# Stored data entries
------------

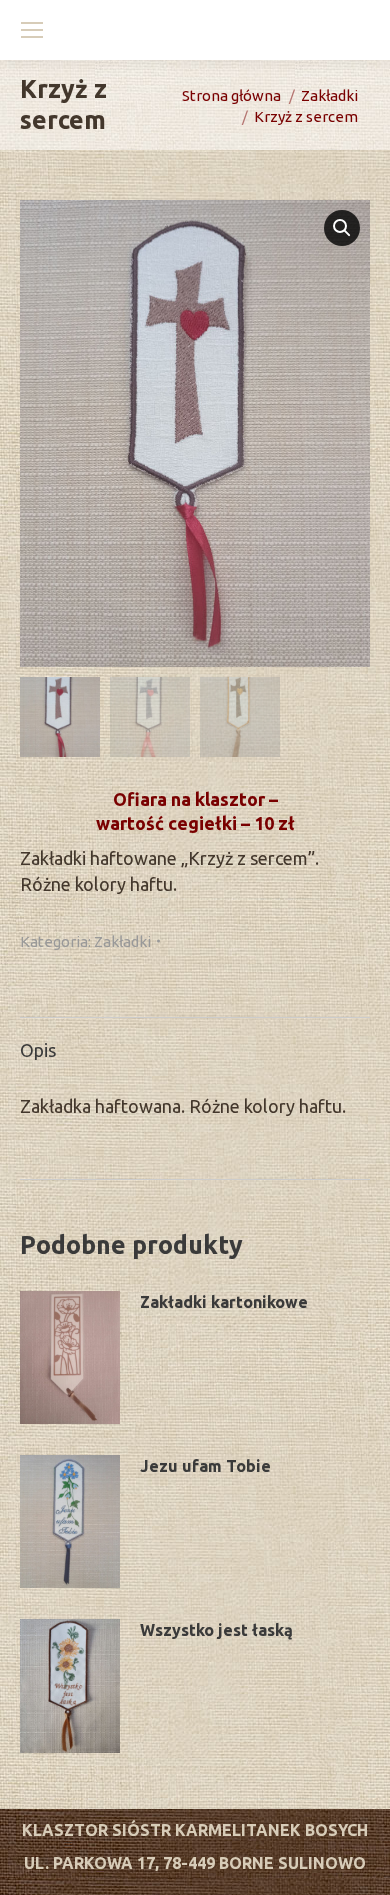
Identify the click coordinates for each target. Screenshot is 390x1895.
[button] (342, 228)
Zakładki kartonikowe (224, 1302)
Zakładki (122, 941)
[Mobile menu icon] (32, 30)
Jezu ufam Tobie (205, 1466)
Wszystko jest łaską (216, 1630)
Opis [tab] (38, 1050)
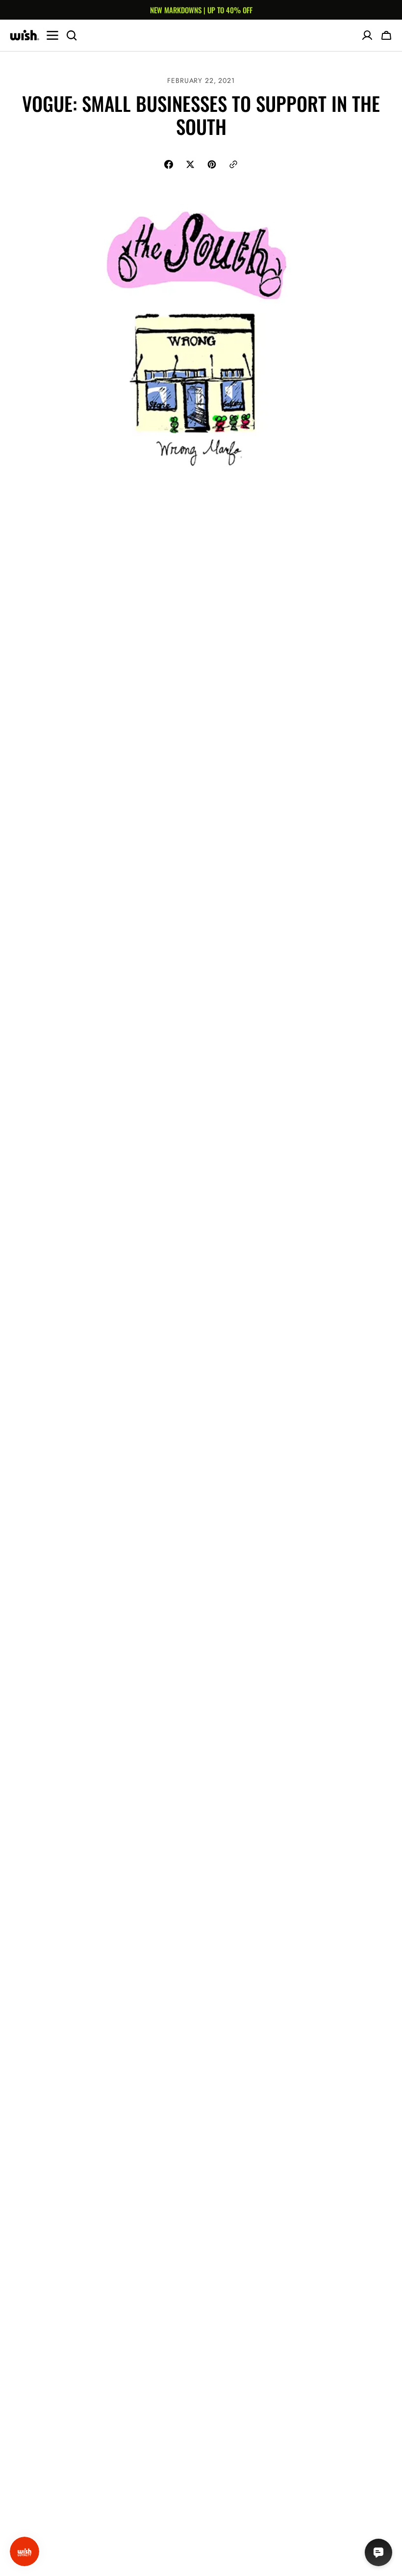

------------

# Instructions for the task
Give back each entry exactly as it appears. Leave pictures out.

# Result of the exercise
Identify the click coordinates for each target. Screenshot is 390x1895.
[button] (342, 228)
Zakładki kartonikowe (224, 1302)
Zakładki (122, 941)
[Mobile menu icon] (32, 30)
Jezu ufam Tobie (205, 1466)
Wszystko jest łaską (216, 1630)
Opis [tab] (38, 1050)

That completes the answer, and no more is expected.